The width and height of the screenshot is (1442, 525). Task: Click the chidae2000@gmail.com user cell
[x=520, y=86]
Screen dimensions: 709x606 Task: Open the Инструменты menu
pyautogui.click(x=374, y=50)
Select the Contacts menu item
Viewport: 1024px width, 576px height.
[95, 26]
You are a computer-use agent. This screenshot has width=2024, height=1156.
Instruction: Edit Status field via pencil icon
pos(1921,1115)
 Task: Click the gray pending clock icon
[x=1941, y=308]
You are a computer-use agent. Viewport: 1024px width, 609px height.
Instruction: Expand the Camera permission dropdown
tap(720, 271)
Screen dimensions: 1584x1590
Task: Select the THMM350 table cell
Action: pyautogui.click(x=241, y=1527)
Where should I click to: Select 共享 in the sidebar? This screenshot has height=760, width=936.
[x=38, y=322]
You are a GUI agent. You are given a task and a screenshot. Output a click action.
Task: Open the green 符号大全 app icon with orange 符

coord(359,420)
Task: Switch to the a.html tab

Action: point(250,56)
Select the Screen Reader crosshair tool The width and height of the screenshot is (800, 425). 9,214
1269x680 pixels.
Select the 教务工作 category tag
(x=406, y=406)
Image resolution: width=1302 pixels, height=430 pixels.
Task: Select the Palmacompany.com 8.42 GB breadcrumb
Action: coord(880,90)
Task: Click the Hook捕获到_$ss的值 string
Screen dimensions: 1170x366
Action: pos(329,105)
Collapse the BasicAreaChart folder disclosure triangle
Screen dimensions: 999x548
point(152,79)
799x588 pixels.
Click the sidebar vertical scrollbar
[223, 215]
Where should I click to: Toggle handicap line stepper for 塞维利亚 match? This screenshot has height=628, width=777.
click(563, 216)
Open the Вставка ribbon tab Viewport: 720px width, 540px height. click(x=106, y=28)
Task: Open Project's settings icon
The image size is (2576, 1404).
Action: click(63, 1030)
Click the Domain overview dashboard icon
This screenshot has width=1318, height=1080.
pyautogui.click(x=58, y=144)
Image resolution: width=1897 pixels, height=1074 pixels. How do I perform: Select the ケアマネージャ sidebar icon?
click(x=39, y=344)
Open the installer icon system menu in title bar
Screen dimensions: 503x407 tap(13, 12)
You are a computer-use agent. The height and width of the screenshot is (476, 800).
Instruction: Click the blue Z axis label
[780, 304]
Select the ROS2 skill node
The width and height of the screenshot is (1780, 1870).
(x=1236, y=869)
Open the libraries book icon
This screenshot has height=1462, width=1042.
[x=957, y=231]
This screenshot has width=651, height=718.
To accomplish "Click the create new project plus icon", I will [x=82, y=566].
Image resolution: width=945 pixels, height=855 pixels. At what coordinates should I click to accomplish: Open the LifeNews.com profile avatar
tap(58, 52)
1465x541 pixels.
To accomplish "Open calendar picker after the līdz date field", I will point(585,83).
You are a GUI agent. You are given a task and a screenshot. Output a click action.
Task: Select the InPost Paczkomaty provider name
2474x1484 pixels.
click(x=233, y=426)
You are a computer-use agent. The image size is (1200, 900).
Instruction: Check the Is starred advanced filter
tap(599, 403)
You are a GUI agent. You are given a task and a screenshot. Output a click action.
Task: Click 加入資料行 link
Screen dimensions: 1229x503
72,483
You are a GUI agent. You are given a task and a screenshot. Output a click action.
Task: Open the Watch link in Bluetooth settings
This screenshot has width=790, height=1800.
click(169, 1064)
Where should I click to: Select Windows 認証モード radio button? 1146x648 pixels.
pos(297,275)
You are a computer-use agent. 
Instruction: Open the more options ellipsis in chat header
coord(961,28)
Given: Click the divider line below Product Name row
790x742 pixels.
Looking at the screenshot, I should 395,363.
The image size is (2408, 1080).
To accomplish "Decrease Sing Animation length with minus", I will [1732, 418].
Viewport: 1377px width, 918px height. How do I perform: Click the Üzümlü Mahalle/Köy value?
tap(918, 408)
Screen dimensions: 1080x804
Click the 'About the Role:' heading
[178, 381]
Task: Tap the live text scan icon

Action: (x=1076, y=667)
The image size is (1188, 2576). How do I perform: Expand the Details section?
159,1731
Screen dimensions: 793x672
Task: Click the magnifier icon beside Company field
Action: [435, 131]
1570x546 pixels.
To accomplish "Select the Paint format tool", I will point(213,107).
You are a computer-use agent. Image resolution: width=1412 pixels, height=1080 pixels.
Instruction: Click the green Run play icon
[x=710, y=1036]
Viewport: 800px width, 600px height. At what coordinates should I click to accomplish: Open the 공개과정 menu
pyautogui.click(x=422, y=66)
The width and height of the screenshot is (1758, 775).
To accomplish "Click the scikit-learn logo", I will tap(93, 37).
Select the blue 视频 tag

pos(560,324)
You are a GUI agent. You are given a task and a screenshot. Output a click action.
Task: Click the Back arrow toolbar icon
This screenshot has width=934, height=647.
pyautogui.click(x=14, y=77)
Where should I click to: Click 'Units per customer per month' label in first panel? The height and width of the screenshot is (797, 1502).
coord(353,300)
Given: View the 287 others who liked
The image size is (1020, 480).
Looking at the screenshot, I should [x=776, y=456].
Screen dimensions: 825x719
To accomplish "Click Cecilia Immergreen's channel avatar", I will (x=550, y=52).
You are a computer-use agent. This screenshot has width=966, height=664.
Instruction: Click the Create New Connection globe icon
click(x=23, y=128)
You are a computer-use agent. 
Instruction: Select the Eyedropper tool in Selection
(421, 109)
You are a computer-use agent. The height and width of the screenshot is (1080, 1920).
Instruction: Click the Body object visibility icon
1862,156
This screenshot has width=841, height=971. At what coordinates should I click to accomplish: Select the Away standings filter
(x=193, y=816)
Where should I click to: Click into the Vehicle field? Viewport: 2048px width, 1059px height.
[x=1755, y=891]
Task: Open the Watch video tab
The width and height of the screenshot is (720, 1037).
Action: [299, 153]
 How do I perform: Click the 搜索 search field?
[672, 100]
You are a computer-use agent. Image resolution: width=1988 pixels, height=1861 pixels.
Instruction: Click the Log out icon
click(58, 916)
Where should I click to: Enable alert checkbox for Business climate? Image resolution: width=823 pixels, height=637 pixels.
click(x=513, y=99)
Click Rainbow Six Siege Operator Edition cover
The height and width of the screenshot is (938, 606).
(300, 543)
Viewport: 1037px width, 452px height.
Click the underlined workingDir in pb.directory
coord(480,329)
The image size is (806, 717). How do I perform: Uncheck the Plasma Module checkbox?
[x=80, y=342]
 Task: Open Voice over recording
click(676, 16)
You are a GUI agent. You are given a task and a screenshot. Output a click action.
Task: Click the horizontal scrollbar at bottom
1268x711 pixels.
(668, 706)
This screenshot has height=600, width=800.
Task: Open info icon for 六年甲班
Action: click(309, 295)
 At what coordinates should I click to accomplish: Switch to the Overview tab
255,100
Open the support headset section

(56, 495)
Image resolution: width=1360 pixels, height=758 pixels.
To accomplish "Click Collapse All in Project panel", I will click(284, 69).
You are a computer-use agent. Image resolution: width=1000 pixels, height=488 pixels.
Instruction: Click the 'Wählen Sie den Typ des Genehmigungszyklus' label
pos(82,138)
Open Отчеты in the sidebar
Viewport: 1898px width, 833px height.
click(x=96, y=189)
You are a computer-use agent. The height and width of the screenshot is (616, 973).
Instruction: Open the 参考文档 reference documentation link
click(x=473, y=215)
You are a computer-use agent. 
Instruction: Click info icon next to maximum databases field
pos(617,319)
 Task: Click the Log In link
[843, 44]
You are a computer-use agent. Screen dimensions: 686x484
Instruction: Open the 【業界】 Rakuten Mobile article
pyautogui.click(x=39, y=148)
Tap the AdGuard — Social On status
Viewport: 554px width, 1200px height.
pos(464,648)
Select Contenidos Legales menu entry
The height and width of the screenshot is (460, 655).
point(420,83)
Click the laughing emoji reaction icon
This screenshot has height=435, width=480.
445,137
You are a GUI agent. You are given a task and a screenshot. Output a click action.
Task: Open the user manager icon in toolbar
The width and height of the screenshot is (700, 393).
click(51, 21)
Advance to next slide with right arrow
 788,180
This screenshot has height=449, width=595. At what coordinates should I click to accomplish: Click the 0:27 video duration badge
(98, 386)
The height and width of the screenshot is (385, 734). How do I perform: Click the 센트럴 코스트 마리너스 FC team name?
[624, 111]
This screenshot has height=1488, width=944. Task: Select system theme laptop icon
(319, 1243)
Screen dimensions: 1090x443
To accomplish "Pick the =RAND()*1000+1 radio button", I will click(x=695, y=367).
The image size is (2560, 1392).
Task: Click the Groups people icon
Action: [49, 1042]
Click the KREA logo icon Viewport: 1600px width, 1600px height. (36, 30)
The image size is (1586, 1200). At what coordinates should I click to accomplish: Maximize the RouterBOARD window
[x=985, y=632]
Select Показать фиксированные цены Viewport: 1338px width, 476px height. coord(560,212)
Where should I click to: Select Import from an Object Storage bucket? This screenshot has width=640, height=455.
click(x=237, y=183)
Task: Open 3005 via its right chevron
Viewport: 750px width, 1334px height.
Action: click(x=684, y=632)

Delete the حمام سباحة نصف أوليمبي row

- [Problem]:
In the entries above, find each line with the string "Watch" and copy it.

- [Task response]:
Task: Open the Watch link in Bluetooth settings
Task: Open the Watch video tab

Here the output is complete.